**ASSIGNMENT:** Using the records below, copy exactly the part that opens with the line holding "Screenshot is 412x2268." and closes with the line holding "Social Housing (47, 2402)", minus the pictures.

**EXERCISE INPUTS:**

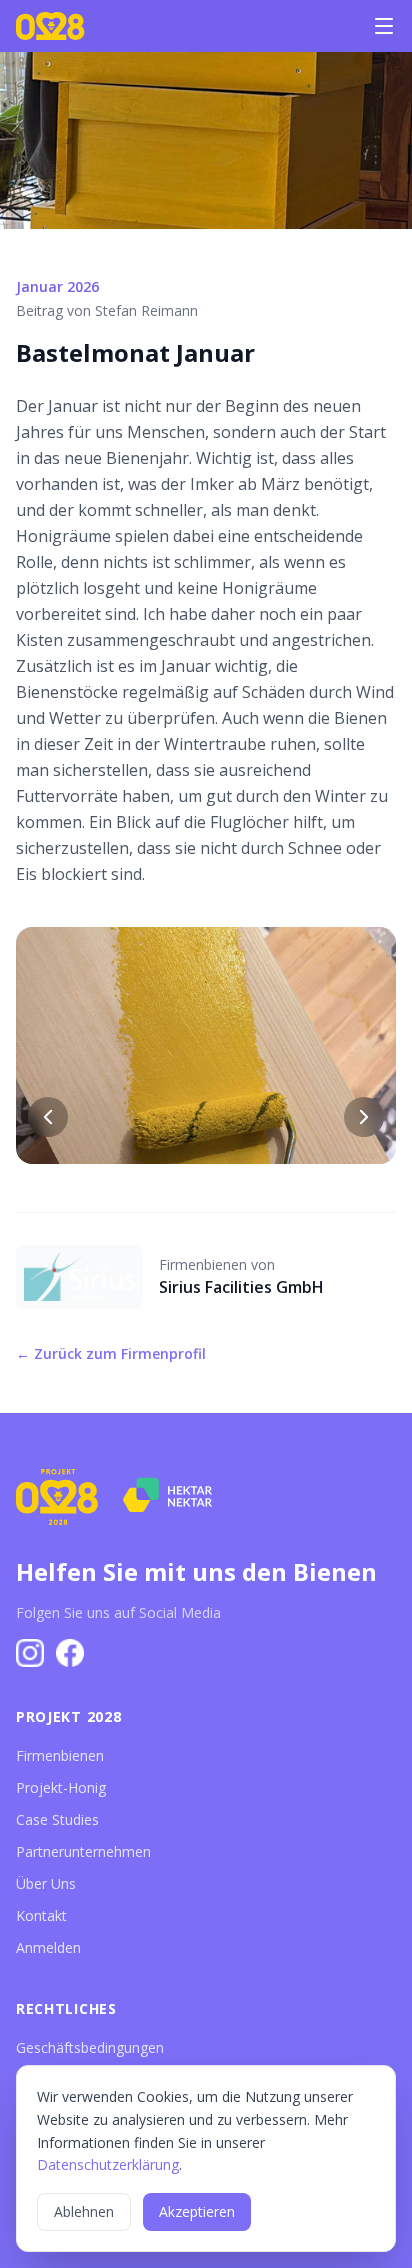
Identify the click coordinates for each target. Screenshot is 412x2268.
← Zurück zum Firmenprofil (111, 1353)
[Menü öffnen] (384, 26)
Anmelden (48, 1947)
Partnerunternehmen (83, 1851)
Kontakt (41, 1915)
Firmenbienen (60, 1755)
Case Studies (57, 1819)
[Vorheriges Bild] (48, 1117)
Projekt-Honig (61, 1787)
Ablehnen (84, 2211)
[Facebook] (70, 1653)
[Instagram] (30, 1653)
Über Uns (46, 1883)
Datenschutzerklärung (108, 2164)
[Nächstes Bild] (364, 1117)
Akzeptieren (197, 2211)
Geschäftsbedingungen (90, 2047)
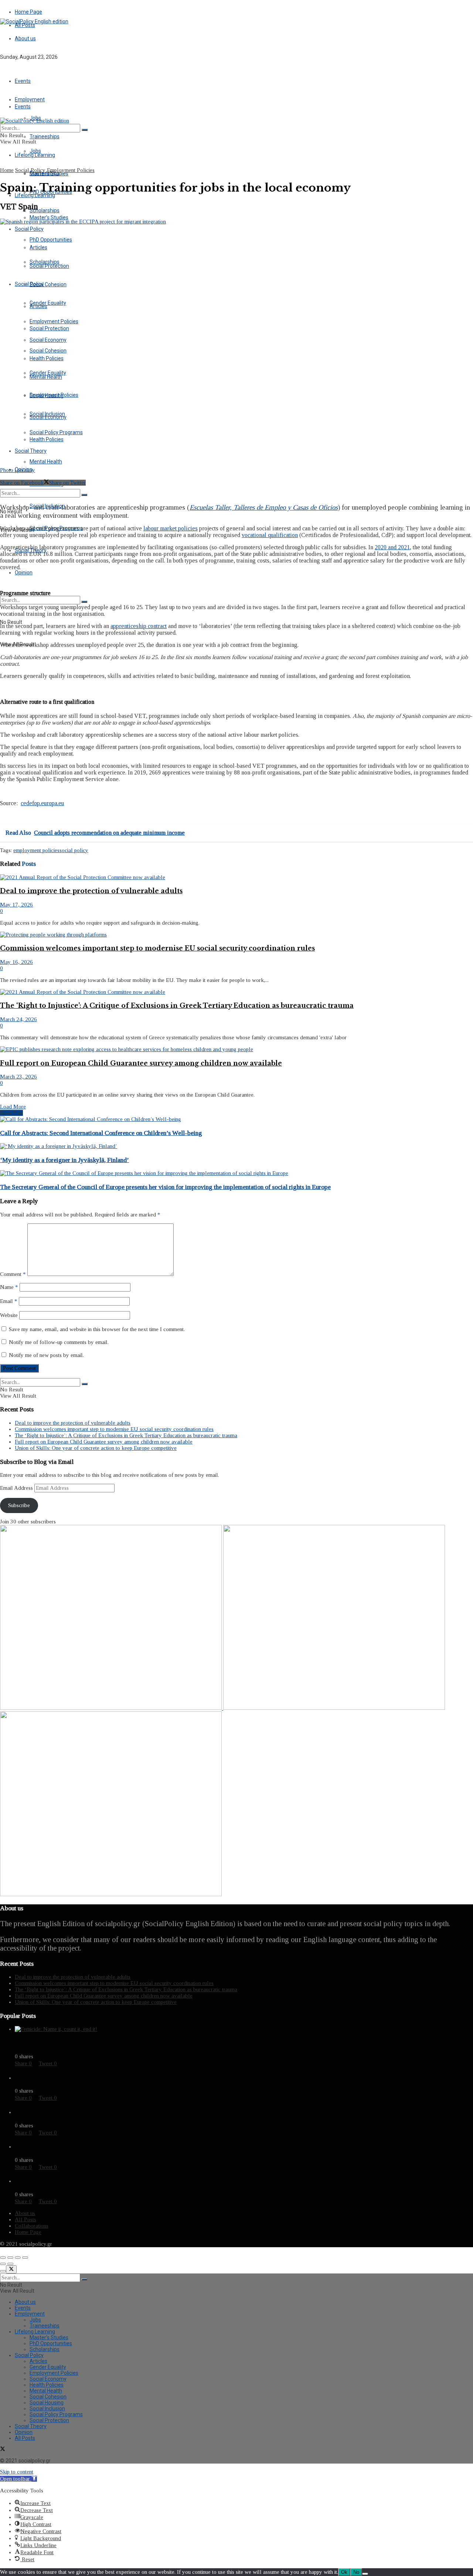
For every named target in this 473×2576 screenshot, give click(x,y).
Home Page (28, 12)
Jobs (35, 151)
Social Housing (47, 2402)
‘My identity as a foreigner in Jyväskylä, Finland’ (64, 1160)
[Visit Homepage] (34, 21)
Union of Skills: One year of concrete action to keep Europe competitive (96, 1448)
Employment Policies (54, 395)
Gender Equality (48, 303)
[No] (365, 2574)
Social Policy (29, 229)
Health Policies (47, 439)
* * *
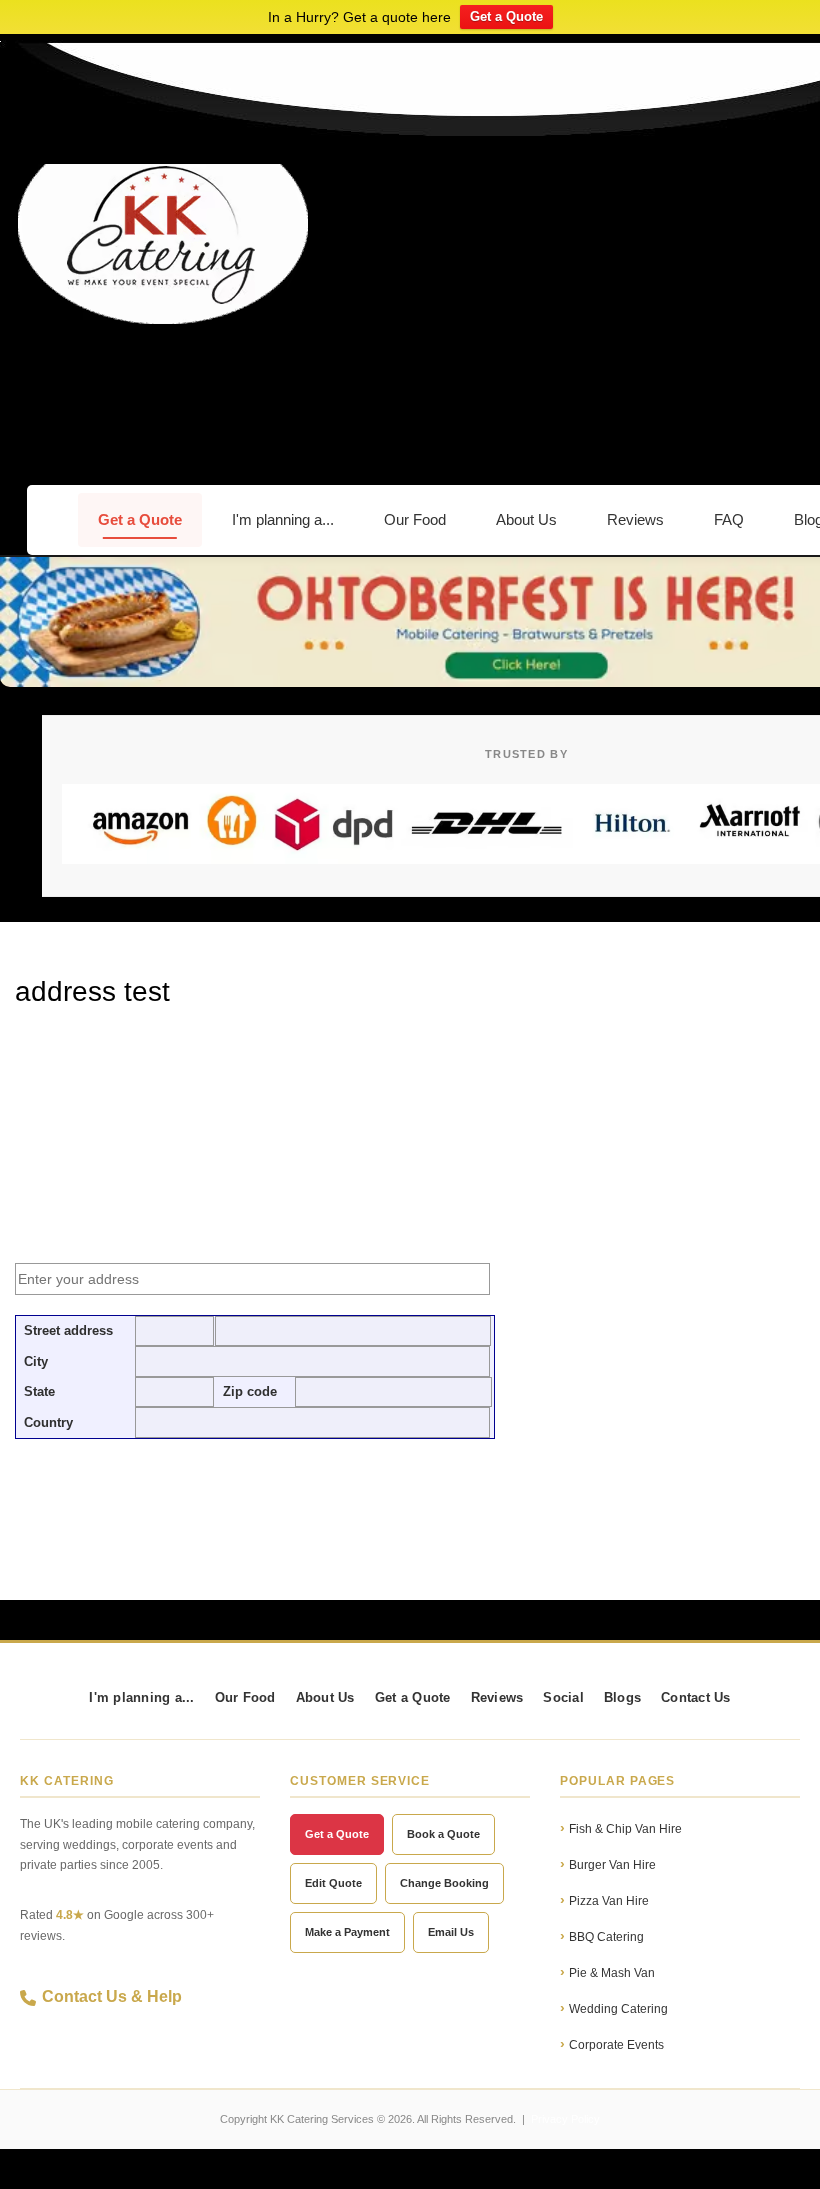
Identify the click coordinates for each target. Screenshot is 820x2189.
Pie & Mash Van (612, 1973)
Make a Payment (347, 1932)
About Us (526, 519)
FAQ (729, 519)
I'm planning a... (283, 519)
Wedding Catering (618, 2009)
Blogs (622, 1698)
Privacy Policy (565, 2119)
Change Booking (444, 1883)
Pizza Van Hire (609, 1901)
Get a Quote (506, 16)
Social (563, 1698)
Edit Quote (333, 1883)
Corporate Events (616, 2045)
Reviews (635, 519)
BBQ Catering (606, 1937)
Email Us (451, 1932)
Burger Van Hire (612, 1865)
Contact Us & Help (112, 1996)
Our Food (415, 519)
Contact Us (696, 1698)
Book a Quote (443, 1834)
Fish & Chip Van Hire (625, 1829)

**OUTPUT FOR THIS EXERCISE:**
Identify the click coordinates for each target. Screenshot is 412x2268.
← Zurück zum Firmenprofil (111, 1353)
[Menü öffnen] (384, 26)
Anmelden (48, 1947)
Partnerunternehmen (83, 1851)
Kontakt (41, 1915)
Firmenbienen (60, 1755)
Case Studies (57, 1819)
[Vorheriges Bild] (48, 1117)
Projekt-Honig (61, 1787)
Ablehnen (84, 2211)
[Facebook] (70, 1653)
[Instagram] (30, 1653)
Über Uns (46, 1883)
Datenschutzerklärung (108, 2164)
[Nächstes Bild] (364, 1117)
Akzeptieren (197, 2211)
Geschäftsbedingungen (90, 2047)
For every named target in this 473×2576 screenshot, give click(x,y).
Home Page (28, 12)
Jobs (35, 151)
Social Housing (47, 2402)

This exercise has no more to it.